Celebrating the Unpopular Arts
I know it’s black Friday but these ads will not help you find fabulous bargains

I know it’s black Friday but these ads will not help you find fabulous bargains

They are, after all, more than 50 years old. Still, this seemed like the day to do another post about the DC advertising I encounter in my Silver Age reread. In this case, from late 1967.

As I’ve mentioned before, the Blackhawks’ transformation into costumed superheroes was one of the all-time worst reboots. Still, this ad at least makes it look interesting.I bought that book, but even though it ended on a cliffhanger I didn’t pick up the next issue.

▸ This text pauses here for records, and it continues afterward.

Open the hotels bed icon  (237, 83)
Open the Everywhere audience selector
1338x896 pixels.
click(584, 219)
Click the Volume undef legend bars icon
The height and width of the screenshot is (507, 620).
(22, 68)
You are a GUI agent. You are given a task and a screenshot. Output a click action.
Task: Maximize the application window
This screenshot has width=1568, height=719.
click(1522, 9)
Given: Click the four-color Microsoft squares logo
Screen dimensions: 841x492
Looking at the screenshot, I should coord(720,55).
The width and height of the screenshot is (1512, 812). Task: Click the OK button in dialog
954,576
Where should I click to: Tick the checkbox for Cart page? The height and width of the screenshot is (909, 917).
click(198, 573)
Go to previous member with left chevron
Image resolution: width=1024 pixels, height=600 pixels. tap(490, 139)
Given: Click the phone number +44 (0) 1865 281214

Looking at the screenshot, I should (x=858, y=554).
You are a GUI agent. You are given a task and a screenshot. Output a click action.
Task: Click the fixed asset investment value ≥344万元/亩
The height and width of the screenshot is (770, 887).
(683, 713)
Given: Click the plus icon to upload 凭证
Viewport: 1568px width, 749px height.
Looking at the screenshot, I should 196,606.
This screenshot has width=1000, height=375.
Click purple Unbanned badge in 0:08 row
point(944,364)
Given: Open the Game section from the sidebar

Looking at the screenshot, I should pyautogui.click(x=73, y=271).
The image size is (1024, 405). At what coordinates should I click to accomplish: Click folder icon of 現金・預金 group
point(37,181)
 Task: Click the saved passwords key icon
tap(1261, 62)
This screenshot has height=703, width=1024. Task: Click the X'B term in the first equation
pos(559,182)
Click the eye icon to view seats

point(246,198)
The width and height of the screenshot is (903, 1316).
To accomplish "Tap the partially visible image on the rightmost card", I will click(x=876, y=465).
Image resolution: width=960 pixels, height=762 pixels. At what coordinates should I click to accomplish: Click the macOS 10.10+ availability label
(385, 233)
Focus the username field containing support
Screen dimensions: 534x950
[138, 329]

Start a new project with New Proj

The ad below promoting the Spectre getting his own book looked a lot cooler. Not wanting to be haunted the rest of my life, I did pick it up. Unlike Blackhawk, I did stick with the series, even after they replaced Murphy Anderson on art with some awful hack named Neal Adams (yes, I know). I’ll be blogging about Spectre in more detail soon. I will not, however, be blogging about Teen Beat.

I never read this; I don’t even think I saw a copy in the UK. Somehow I never felt I was missing anything. As an adult, I’m certain I wasn’t; this looks like one of DC’s very bad efforts to come off hip. The guy with the signboards, for instance, looks more “beatnik” than “hippy.”

I didn’t buy the issue in the next ad but god, the ad made me want to. I’m guessing money was my problem, because not even the coolest add can put an extra 12 cents (or whatever the English equivalent was at the time) in your pocket. And yes, I’ll be blogging about Boston “Deadman” Brand in more detail too.

I hope everyone had a great Thanksgiving. Don’t get trampled by crowds of shoppers — we need every fan we can get.